**Goal**
Set down again, with no changes, the lines between the one containing "The height and width of the screenshot is (460, 1200)." and the one containing "point(325,336)", both of those included.

**Given information**

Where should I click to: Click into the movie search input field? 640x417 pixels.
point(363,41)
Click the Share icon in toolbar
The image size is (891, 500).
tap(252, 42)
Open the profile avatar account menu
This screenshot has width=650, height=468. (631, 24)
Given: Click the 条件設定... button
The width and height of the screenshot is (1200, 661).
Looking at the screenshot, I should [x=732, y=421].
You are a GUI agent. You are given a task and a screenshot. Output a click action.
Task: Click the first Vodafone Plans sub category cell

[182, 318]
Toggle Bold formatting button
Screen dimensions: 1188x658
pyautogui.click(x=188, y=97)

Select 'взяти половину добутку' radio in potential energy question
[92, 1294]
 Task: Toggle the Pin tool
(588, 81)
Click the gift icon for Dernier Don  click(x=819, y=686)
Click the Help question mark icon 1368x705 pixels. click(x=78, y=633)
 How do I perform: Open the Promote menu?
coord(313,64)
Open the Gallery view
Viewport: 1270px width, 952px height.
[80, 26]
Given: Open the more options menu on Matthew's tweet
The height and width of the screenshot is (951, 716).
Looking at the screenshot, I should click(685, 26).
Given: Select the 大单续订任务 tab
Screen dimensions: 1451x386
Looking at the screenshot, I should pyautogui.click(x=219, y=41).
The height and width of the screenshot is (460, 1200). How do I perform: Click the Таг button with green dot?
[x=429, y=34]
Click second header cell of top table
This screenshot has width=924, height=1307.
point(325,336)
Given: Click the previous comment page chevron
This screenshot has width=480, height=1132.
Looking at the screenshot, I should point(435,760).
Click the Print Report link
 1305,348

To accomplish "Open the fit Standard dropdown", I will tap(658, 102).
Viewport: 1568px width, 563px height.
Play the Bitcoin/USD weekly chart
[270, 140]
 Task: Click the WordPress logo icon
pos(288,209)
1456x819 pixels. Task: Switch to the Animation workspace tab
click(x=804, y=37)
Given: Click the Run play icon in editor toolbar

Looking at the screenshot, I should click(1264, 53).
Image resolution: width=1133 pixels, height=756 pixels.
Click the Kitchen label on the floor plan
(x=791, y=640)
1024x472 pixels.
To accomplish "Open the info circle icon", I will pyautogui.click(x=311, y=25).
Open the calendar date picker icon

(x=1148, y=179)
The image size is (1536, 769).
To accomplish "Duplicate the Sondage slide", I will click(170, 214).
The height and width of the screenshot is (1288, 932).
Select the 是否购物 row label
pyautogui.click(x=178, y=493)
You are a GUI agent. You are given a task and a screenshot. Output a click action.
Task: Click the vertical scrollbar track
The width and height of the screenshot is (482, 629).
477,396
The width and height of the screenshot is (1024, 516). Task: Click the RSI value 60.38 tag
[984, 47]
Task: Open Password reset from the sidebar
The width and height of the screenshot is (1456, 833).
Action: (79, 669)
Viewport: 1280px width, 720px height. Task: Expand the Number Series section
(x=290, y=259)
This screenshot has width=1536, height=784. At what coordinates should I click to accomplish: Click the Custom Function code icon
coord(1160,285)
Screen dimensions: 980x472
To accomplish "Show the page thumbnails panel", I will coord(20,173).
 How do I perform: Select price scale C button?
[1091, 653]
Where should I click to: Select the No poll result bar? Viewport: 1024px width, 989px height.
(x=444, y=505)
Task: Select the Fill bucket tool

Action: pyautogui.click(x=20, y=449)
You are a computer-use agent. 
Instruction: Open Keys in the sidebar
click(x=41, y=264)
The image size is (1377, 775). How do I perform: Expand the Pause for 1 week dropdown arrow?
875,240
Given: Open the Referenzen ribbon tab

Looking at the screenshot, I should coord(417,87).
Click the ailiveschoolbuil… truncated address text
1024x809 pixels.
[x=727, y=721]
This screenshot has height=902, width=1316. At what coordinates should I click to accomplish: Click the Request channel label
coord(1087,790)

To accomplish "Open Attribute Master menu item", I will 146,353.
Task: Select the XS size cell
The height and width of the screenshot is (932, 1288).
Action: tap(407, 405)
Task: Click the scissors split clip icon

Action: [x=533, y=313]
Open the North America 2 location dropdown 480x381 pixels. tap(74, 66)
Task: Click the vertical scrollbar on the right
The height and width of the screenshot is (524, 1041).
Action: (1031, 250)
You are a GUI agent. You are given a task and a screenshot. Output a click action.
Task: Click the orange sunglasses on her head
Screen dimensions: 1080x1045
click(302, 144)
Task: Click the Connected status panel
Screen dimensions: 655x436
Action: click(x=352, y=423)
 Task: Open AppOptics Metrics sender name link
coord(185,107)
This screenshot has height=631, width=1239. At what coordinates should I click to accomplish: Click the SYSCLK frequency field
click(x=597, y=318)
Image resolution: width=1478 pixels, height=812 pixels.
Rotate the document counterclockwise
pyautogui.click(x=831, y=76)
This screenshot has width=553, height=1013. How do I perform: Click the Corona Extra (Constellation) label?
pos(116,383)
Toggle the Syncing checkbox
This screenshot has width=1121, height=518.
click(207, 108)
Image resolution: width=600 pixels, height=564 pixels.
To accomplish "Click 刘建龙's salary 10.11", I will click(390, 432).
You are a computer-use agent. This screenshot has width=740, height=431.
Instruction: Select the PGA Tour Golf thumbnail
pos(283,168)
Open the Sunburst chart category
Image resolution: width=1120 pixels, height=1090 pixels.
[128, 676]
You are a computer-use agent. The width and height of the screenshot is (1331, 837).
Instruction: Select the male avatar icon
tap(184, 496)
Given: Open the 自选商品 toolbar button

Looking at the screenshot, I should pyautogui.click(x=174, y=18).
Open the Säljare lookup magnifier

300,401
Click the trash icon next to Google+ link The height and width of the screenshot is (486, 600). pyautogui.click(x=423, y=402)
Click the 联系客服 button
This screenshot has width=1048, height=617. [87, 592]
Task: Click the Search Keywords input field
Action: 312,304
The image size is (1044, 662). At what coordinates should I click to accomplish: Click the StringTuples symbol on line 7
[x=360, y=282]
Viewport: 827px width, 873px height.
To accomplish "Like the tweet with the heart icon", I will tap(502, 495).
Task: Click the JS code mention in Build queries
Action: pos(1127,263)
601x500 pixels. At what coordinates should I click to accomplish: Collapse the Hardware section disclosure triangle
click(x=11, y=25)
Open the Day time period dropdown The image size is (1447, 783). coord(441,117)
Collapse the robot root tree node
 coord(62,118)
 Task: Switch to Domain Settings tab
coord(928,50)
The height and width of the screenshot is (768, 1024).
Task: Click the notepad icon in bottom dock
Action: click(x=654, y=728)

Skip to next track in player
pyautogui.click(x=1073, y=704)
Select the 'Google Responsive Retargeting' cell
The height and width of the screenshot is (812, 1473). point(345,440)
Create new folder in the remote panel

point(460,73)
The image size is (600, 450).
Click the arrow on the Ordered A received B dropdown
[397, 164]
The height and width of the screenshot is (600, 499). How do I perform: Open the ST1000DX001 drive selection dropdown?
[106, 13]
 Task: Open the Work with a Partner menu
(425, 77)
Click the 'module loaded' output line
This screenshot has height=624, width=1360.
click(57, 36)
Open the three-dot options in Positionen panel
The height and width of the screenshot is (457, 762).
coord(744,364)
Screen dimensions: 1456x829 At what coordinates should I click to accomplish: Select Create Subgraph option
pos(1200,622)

**Solution for this problem**
The height and width of the screenshot is (460, 1200). How do I perform: Click the Таг button with green dot?
[x=429, y=34]
Click second header cell of top table
This screenshot has width=924, height=1307.
point(325,336)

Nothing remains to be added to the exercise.